An incredibly light and delicious, easy to make Strawberry Poke Cake recipe! A white cake mix, fruity strawberry jello, and topped with whipped cream and fresh strawberries. 
Course Cake, Dessert
Cuisine American
Keyword strawberry jello poke cake
Prep Time 15 minutes
Cook Time 30 minutes
Chill Time 6 hours 30 minutes
Total Time 7 hours 15 minutes
Servings 15
Calories 284kcal
Author Jessica - Together as Family

Ingredients

White Cake

  • 1 box (15.25 oz) white cake mix
  • 4 large egg whites
  • cups water
  • 1/2 cup vegetable oil

Strawberry Jello Mix

  • 2 boxes (3 oz each) strawberry Jello mix
  • cups boiling water
  • 1/2 cup cold water

Topping & Garnish

  • 16 ounces Cool Whip thawed
  • 15 whole strawberries (sliced, halved, or chopped)

Instructions

  • Preheat the oven to 350℉. Prepare a 9x13 baking pan by spraying with cooking spray. Set aside.

......

__STATED EXERCISE 1__: List each time entry in the strawberry poke cake recipe together with its duration.
__STATED EXERCISE 2__: Go on with the strawberry poke cake recipe's instructions, picking up after the step about preheating the oven and preparing the pan.
The data that comes next was taken from a different source than the recipe.

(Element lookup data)
......

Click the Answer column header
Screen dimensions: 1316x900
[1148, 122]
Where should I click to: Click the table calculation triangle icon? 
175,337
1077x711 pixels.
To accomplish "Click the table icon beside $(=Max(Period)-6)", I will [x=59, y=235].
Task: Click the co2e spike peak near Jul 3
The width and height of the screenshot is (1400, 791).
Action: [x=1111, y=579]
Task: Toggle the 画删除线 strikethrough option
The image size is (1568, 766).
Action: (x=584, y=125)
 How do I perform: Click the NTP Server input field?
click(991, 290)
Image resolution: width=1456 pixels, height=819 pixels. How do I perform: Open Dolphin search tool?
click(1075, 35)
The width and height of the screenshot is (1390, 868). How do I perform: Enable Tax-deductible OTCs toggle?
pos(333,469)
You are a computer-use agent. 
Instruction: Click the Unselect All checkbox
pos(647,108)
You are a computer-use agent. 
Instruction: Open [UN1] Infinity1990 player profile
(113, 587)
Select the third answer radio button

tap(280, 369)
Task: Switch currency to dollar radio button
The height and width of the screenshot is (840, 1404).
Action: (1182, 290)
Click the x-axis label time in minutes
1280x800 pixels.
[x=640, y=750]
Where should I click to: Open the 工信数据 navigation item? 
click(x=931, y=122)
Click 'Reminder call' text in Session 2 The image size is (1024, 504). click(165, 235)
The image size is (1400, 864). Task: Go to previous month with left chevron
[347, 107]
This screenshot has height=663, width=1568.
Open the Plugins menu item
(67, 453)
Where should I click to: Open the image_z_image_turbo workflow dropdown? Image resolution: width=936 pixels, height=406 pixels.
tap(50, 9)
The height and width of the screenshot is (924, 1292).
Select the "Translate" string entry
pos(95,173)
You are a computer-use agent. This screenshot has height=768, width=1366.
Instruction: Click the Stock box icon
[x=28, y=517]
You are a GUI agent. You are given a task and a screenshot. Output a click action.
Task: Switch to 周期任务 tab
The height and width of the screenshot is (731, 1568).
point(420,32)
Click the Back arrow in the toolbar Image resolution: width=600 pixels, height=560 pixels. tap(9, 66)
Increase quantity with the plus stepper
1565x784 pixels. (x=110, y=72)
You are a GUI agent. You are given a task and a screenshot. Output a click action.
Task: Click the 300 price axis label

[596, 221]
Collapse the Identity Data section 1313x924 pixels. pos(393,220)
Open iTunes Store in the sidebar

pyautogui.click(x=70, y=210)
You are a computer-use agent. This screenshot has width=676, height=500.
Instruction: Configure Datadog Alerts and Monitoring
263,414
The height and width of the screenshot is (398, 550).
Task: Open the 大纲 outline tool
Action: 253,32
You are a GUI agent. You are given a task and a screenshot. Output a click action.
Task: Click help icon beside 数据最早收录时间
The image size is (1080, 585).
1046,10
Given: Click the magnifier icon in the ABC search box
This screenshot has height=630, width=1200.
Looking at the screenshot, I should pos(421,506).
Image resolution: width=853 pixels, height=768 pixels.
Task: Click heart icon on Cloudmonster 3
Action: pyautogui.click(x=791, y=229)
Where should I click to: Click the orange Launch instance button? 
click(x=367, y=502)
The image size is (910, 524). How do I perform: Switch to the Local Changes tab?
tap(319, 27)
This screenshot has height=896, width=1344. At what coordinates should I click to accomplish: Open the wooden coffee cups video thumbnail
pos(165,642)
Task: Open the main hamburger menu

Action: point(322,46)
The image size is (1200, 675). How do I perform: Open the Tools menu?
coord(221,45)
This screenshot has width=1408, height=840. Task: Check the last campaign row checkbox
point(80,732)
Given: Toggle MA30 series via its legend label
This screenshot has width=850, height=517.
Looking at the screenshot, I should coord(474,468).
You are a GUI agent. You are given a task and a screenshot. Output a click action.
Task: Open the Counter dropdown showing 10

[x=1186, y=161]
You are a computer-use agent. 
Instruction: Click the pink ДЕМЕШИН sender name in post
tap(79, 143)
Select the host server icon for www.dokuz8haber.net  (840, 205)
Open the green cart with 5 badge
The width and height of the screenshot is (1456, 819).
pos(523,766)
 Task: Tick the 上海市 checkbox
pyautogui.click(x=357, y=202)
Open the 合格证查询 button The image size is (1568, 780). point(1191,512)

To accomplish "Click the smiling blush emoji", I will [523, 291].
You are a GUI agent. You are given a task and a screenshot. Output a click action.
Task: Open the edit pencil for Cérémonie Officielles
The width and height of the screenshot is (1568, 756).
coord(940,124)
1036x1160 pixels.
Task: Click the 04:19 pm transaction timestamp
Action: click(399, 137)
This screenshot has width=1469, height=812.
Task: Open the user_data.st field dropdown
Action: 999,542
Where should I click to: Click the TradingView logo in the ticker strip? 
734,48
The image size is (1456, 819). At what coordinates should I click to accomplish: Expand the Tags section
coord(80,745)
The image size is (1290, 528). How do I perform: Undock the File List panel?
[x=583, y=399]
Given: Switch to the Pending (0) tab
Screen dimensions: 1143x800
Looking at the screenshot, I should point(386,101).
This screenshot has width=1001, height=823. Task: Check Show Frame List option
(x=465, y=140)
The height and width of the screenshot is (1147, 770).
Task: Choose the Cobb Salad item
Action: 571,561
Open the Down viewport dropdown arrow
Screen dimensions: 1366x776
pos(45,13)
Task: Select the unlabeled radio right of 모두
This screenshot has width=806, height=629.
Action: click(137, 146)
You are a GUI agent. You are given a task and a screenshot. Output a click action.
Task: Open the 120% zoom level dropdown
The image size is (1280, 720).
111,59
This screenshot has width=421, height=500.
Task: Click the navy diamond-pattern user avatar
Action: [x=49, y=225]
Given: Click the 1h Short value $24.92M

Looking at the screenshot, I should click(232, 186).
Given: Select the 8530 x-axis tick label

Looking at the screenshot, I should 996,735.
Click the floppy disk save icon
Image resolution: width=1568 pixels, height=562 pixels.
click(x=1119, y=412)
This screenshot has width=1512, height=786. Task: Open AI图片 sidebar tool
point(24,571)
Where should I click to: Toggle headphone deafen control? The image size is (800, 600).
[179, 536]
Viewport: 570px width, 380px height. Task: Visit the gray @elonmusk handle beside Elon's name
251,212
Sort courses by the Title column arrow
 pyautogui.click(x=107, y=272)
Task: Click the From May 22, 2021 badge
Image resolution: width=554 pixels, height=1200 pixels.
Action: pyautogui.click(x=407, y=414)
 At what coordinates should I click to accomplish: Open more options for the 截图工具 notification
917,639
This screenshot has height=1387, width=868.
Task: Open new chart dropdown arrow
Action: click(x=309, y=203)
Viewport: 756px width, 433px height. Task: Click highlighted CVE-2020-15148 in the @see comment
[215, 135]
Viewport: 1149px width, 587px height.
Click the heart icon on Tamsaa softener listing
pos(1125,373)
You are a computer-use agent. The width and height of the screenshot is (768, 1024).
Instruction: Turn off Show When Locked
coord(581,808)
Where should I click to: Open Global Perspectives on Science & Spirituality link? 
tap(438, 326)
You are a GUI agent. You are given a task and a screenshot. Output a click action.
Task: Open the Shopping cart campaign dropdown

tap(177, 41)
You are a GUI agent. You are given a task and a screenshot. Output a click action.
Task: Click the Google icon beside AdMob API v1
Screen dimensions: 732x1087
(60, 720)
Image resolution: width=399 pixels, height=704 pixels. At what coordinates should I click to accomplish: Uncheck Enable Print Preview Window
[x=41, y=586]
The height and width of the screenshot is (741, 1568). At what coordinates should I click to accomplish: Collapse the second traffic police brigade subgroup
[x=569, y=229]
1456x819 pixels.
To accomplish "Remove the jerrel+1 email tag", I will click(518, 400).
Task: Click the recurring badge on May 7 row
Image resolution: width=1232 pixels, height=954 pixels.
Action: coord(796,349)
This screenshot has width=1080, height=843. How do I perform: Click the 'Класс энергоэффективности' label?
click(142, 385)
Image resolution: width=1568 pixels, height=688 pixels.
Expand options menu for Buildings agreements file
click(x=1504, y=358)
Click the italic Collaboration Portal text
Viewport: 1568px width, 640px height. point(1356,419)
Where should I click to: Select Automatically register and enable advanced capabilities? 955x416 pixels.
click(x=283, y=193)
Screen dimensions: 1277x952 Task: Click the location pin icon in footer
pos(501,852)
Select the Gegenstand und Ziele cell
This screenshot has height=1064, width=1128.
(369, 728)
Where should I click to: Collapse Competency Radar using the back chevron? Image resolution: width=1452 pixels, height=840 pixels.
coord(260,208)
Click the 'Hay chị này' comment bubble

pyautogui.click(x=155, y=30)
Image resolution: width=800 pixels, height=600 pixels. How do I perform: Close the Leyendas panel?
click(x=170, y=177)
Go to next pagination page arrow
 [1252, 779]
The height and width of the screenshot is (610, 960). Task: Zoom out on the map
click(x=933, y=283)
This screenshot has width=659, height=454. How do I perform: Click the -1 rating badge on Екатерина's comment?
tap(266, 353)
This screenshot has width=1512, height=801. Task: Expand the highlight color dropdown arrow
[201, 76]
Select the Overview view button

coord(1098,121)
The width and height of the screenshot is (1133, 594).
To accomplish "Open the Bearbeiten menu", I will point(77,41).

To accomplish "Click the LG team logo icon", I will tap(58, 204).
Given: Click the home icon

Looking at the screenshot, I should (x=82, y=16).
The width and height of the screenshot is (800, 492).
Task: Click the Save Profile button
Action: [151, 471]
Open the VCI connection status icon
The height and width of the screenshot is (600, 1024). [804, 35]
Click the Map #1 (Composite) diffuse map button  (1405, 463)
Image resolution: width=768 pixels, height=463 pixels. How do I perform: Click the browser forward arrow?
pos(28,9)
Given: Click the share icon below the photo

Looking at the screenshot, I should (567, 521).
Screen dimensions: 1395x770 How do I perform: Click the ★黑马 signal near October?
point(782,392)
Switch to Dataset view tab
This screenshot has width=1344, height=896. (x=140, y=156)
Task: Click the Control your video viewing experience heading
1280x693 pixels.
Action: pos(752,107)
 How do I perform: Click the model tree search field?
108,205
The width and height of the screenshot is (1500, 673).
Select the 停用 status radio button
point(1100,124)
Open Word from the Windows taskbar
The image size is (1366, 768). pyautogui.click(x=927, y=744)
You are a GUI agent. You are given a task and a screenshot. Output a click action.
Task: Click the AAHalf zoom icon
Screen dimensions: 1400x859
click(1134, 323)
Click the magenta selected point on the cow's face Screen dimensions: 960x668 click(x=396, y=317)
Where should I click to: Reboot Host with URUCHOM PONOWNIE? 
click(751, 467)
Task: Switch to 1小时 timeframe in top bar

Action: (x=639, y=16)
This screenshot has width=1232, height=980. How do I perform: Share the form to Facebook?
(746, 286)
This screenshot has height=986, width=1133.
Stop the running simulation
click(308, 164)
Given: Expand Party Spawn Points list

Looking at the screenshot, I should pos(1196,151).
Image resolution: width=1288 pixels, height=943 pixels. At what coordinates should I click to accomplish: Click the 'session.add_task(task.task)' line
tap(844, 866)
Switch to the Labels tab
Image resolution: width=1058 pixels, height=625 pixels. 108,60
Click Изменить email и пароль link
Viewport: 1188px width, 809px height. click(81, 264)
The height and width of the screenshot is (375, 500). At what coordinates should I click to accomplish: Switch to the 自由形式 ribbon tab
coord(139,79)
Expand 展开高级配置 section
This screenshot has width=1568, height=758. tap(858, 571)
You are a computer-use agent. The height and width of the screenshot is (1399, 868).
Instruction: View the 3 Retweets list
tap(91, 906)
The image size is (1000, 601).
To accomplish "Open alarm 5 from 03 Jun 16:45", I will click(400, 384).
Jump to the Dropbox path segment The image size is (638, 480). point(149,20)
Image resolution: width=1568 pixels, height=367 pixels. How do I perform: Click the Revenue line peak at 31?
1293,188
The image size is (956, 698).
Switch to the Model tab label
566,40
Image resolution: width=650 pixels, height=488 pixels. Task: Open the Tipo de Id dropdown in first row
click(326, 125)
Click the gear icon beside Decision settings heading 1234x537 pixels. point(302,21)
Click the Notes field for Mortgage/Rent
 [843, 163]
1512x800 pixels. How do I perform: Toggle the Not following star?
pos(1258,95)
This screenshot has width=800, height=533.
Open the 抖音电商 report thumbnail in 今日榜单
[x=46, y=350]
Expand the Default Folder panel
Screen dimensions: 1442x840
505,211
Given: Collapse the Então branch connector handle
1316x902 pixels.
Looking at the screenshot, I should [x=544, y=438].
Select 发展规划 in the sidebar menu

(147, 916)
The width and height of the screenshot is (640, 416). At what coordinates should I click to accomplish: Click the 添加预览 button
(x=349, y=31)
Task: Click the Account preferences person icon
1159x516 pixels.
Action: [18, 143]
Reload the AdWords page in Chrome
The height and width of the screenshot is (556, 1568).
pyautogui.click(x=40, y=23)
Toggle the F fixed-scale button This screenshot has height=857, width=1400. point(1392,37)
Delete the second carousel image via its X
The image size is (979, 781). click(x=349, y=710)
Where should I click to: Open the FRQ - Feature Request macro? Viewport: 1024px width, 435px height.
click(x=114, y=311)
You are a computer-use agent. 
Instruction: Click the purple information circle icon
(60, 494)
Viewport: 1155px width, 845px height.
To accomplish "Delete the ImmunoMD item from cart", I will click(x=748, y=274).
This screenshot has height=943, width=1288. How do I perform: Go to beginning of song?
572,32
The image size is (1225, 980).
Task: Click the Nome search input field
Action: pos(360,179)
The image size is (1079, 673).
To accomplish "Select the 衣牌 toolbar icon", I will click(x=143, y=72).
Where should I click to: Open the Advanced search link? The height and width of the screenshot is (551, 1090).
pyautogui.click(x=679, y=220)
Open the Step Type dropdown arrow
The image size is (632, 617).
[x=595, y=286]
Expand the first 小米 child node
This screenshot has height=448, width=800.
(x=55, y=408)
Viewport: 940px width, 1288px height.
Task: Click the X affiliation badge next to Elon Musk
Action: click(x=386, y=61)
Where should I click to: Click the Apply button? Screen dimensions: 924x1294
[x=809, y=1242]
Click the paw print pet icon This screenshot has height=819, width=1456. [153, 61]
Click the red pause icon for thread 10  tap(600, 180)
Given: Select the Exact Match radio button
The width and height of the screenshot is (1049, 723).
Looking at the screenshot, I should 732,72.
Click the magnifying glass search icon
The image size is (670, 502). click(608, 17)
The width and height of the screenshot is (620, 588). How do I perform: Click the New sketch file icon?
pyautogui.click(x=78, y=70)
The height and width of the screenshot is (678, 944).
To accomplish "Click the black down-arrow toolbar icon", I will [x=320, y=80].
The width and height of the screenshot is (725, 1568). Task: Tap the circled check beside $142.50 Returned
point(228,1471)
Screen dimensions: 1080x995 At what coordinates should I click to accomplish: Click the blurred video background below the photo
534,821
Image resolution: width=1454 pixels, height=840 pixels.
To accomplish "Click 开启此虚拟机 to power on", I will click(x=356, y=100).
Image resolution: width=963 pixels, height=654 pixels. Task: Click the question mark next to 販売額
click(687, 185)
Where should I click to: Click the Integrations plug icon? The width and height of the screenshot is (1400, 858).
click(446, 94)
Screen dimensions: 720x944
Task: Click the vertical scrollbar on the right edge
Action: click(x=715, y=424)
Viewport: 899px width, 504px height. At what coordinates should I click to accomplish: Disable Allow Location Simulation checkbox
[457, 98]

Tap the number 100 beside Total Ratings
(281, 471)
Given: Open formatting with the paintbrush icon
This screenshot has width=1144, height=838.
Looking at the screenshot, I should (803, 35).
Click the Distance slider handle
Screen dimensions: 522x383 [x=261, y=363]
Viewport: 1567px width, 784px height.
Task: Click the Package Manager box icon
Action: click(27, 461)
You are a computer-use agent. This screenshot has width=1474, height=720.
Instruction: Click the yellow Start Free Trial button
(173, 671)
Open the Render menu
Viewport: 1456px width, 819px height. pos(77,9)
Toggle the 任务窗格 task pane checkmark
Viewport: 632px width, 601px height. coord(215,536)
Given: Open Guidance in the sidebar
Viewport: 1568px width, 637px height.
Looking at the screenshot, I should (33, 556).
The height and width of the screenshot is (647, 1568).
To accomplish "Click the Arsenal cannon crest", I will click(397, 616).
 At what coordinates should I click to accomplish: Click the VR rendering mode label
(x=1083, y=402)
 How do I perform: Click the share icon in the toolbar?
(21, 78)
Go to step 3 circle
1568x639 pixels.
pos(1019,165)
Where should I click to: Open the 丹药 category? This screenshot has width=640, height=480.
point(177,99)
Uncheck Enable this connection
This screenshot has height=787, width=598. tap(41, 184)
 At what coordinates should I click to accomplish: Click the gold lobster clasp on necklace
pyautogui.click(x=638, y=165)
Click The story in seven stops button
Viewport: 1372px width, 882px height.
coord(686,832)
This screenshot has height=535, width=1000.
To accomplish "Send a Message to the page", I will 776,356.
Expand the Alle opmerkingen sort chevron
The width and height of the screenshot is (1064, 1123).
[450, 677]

......

__WRITTEN RESPONSE 1__:
Prep Time: 15 minutes
Cook Time: 30 minutes
Chill Time: 6 hours 30 minutes
Total Time: 7 hours 15 minutes

__WRITTEN RESPONSE 2__:
  • Add the white cake mix, egg whites, water, and oil into a large mixing bowl. Use a hand mixer or wooden spoon to mix it until well combined (about 1-2 minutes).
    1 box (15.25 oz) white cake mix, 4 large egg whites, 1¼ cups water, 1/2 cup vegetable oil
  • Pour the cake batter into the prepared pan and bake for 25-30 minutes or until a toothpick comes out clean.
    Remove the cake from the oven and let it cool on a cooling rack for 15 minutes.
  • Use a fork or a chopstick, or a bamboo skewer, to poke holes across the top of the cake, making sure they are 1-inch apart from each other.
  • Add the strawberry jello powder into a mixing bowl.
    Using a whisk, stir in the boiling water and stir until dissolved and well mixed. Add the cold water and stir to combine.
    2 boxes (3 oz each) strawberry Jello mix, 1½ cups boiling water, 1/2 cup cold water
  • Pour the warm jello mixture into the poked holes across the top of the cake using a spoon or squeeze bottle. Be sure that enough jello penetrates through the holes in the cake.
  • Put the cake in the fridge for 30 minutes so the jello can cool and set.
  • Remove the cake from the fridge and evenly spread the thawed Cool Whip (or homemade whipped cream) on top of the cake. Cover the cake pan with a lid or plastic wrap and return to the fridge for 6 hours to chill before serving.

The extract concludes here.